Monasterio de Oubona

The first references to this monastery date from the 8th century, although in its current configuration it is presented as a work from the 13th century with important reforms and extensions from the Baroque period. Tradition indicates that the foundation of the monastery dates back to the year 780, being linked to the figure of Aldegaster, supposed bastard son of King Silo, being the great promoter of the Alfonso IX center, who in 1222 established the passage through Oubona as mandatory for pilgrims to Santiago de Compostela.

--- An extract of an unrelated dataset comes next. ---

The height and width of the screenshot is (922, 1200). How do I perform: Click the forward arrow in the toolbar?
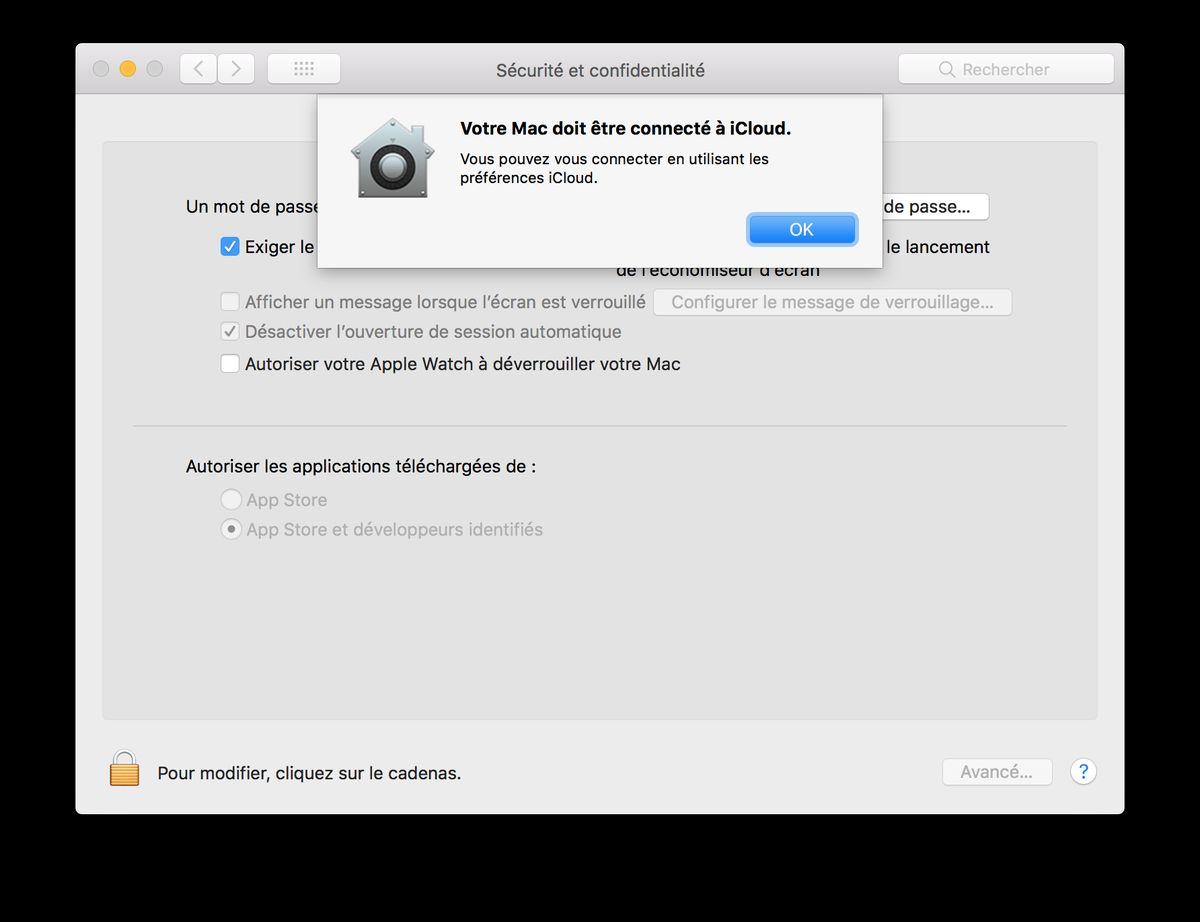click(x=236, y=69)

The Romanesque church has a large semicircular arch doorway with archivolts, on whose roof two flat windows open on two superimposed levels, finishing all this with a large triple-hollow belfry, crowned by an iron cross. Inside, the temple has three naves that end in an apse. Presiding over the temple, a great crucified Christ, suspended from the ceiling, from the Romanesque period.

From the church you can access the cloister, dating from 1659, never finished, and built on the basis of a succession of rough columns and semicircular arches on the ground floor, with windows on the upper level. From the outside, the cloister is accessed through an access located to the right of the church door. It has two semicircular arches on the ground floor and on the upper floor there are two barred windows between which the shields of Castilla y León are arranged and a niche with the image of Saint Benedict.

The Oubona monastery was declared an Asset of Cultural Interest in 1982.